Raw data:
★ ★ ★ ★ ★ ★ ★

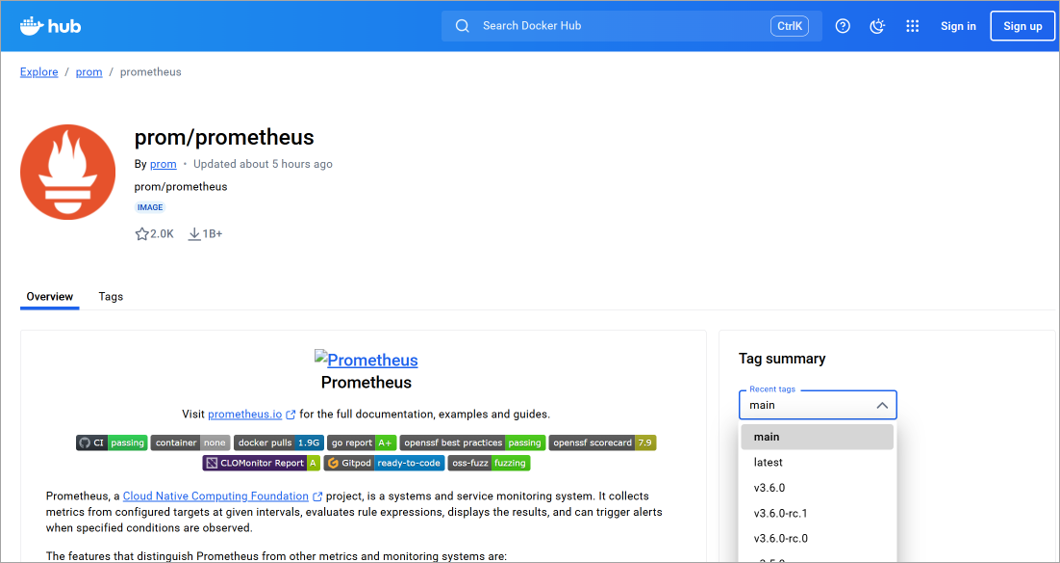
Task: Click the Sign in link
Action: pos(958,26)
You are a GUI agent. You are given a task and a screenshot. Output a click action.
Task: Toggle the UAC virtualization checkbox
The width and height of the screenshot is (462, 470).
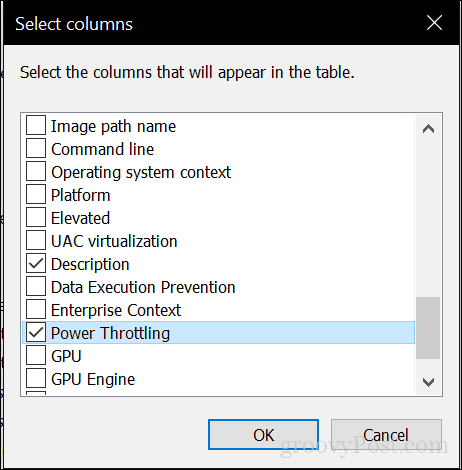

★ ★ ★ ★ ★ ★ ★

Stated problem: Could you retype every line of the data above without changing anything, leaving the pictures out?

Output of the exercise:
Task: Click the Sign in link
Action: pos(958,26)
You are a GUI agent. You are given a task and a screenshot. Output a click action.
Task: Toggle the UAC virtualization checkbox
The width and height of the screenshot is (462, 470).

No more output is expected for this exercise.